## WHAT TO WORK ON:
Please render the listing below as a Markdown table with two columns, Row and Line, giving each non-blank line its own numbered row.

## INFORMATION SUPPLIED:
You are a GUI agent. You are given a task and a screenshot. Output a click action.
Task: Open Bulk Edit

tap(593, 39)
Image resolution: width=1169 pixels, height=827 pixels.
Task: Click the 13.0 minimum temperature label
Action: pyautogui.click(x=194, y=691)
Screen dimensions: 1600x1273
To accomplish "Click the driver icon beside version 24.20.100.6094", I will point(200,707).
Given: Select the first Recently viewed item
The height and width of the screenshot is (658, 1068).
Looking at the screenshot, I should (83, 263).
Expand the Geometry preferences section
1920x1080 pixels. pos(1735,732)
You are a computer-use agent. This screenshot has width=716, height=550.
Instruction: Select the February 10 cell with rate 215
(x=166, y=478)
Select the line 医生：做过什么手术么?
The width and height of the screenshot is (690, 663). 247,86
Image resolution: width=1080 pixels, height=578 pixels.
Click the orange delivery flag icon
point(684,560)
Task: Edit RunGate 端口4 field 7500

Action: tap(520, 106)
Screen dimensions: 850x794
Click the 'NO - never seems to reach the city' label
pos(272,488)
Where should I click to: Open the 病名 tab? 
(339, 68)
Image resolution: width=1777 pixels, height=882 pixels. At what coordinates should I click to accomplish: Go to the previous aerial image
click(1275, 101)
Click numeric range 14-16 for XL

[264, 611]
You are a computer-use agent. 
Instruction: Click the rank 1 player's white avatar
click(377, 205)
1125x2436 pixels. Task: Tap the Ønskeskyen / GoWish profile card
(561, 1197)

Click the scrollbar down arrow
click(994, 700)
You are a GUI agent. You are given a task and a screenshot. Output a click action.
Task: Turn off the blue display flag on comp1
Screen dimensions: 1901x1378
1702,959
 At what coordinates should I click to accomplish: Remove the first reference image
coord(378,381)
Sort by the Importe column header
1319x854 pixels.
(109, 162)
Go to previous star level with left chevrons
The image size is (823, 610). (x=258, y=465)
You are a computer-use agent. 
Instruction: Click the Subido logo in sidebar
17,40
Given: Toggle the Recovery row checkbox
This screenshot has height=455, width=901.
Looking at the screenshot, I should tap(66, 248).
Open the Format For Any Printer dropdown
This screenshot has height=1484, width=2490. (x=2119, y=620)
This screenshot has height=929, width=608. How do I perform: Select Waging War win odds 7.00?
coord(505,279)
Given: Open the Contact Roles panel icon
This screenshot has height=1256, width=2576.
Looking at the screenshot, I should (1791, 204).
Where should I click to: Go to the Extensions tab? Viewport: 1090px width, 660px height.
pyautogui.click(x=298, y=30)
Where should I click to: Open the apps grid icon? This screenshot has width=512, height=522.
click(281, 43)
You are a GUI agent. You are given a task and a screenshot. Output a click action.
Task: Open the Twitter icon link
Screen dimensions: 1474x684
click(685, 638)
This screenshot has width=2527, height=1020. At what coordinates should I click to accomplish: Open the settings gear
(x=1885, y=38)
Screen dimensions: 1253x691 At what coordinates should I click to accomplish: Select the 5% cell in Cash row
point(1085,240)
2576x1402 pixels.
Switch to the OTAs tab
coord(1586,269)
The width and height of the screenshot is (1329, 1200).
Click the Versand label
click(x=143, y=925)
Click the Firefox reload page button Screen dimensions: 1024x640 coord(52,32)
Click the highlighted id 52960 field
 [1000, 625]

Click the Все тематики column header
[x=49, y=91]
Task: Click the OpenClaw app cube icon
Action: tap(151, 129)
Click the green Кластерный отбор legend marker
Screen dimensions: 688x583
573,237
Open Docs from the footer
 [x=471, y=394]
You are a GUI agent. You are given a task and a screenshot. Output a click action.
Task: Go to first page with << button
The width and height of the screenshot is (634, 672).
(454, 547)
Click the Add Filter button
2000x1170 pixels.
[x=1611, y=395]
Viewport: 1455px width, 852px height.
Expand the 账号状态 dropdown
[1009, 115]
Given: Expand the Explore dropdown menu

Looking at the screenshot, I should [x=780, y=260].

## ANSWER TO THE EXERCISE:
| Row | Line |
|---|---|
| 1 | You are a GUI agent. You are given a task and a screenshot. Output a click action. |
| 2 | Task: Open Bulk Edit |
| 3 | tap(593, 39) |
| 4 | Image resolution: width=1169 pixels, height=827 pixels. |
| 5 | Task: Click the 13.0 minimum temperature label |
| 6 | Action: pyautogui.click(x=194, y=691) |
| 7 | Screen dimensions: 1600x1273 |
| 8 | To accomplish "Click the driver icon beside version 24.20.100.6094", I will point(200,707). |
| 9 | Given: Select the first Recently viewed item |
| 10 | The height and width of the screenshot is (658, 1068). |
| 11 | Looking at the screenshot, I should (83, 263). |
| 12 | Expand the Geometry preferences section |
| 13 | 1920x1080 pixels. pos(1735,732) |
| 14 | You are a computer-use agent. This screenshot has width=716, height=550. |
| 15 | Instruction: Select the February 10 cell with rate 215 |
| 16 | (x=166, y=478) |
| 17 | Select the line 医生：做过什么手术么? |
| 18 | The width and height of the screenshot is (690, 663). 247,86 |
| 19 | Image resolution: width=1080 pixels, height=578 pixels. |
| 20 | Click the orange delivery flag icon |
| 21 | point(684,560) |
| 22 | Task: Edit RunGate 端口4 field 7500 |
| 23 | Action: tap(520, 106) |
| 24 | Screen dimensions: 850x794 |
| 25 | Click the 'NO - never seems to reach the city' label |
| 26 | pos(272,488) |
| 27 | Where should I click to: Open the 病名 tab?  |
| 28 | (339, 68) |
| 29 | Image resolution: width=1777 pixels, height=882 pixels. At what coordinates should I click to accomplish: Go to the previous aerial image |
| 30 | click(1275, 101) |
| 31 | Click numeric range 14-16 for XL |
| 32 | [264, 611] |
| 33 | You are a computer-use agent.  |
| 34 | Instruction: Click the rank 1 player's white avatar |
| 35 | click(377, 205) |
| 36 | 1125x2436 pixels. Task: Tap the Ønskeskyen / GoWish profile card |
| 37 | (561, 1197) |
| 38 | Click the scrollbar down arrow |
| 39 | click(994, 700) |
| 40 | You are a GUI agent. You are given a task and a screenshot. Output a click action. |
| 41 | Task: Turn off the blue display flag on comp1 |
| 42 | Screen dimensions: 1901x1378 |
| 43 | 1702,959 |
| 44 |  At what coordinates should I click to accomplish: Remove the first reference image |
| 45 | coord(378,381) |
| 46 | Sort by the Importe column header |
| 47 | 1319x854 pixels. |
| 48 | (109, 162) |
| 49 | Go to previous star level with left chevrons |
| 50 | The image size is (823, 610). (x=258, y=465) |
| 51 | You are a computer-use agent.  |
| 52 | Instruction: Click the Subido logo in sidebar |
| 53 | 17,40 |
| 54 | Given: Toggle the Recovery row checkbox |
| 55 | This screenshot has height=455, width=901. |
| 56 | Looking at the screenshot, I should tap(66, 248). |
| 57 | Open the Format For Any Printer dropdown |
| 58 | This screenshot has height=1484, width=2490. (x=2119, y=620) |
| 59 | This screenshot has height=929, width=608. How do I perform: Select Waging War win odds 7.00? |
| 60 | coord(505,279) |
| 61 | Given: Open the Contact Roles panel icon |
| 62 | This screenshot has height=1256, width=2576. |
| 63 | Looking at the screenshot, I should (1791, 204). |
| 64 | Where should I click to: Go to the Extensions tab? Viewport: 1090px width, 660px height. |
| 65 | pyautogui.click(x=298, y=30) |
| 66 | Where should I click to: Open the apps grid icon? This screenshot has width=512, height=522. |
| 67 | click(281, 43) |
| 68 | You are a GUI agent. You are given a task and a screenshot. Output a click action. |
| 69 | Task: Open the Twitter icon link |
| 70 | Screen dimensions: 1474x684 |
| 71 | click(685, 638) |
| 72 | This screenshot has width=2527, height=1020. At what coordinates should I click to accomplish: Open the settings gear |
| 73 | (x=1885, y=38) |
| 74 | Screen dimensions: 1253x691 At what coordinates should I click to accomplish: Select the 5% cell in Cash row |
| 75 | point(1085,240) |
| 76 | 2576x1402 pixels. |
| 77 | Switch to the OTAs tab |
| 78 | coord(1586,269) |
| 79 | The width and height of the screenshot is (1329, 1200). |
| 80 | Click the Versand label |
| 81 | click(x=143, y=925) |
| 82 | Click the Firefox reload page button Screen dimensions: 1024x640 coord(52,32) |
| 83 | Click the highlighted id 52960 field |
| 84 |  [1000, 625] |
| 85 | Click the Все тематики column header |
| 86 | [x=49, y=91] |
| 87 | Task: Click the OpenClaw app cube icon |
| 88 | Action: tap(151, 129) |
| 89 | Click the green Кластерный отбор legend marker |
| 90 | Screen dimensions: 688x583 |
| 91 | 573,237 |
| 92 | Open Docs from the footer |
| 93 |  [x=471, y=394] |
| 94 | You are a GUI agent. You are given a task and a screenshot. Output a click action. |
| 95 | Task: Go to first page with << button |
| 96 | The width and height of the screenshot is (634, 672). |
| 97 | (454, 547) |
| 98 | Click the Add Filter button |
| 99 | 2000x1170 pixels. |
| 100 | [x=1611, y=395] |
| 101 | Viewport: 1455px width, 852px height. |
| 102 | Expand the 账号状态 dropdown |
| 103 | [1009, 115] |
| 104 | Given: Expand the Explore dropdown menu |
| 105 | Looking at the screenshot, I should [x=780, y=260]. |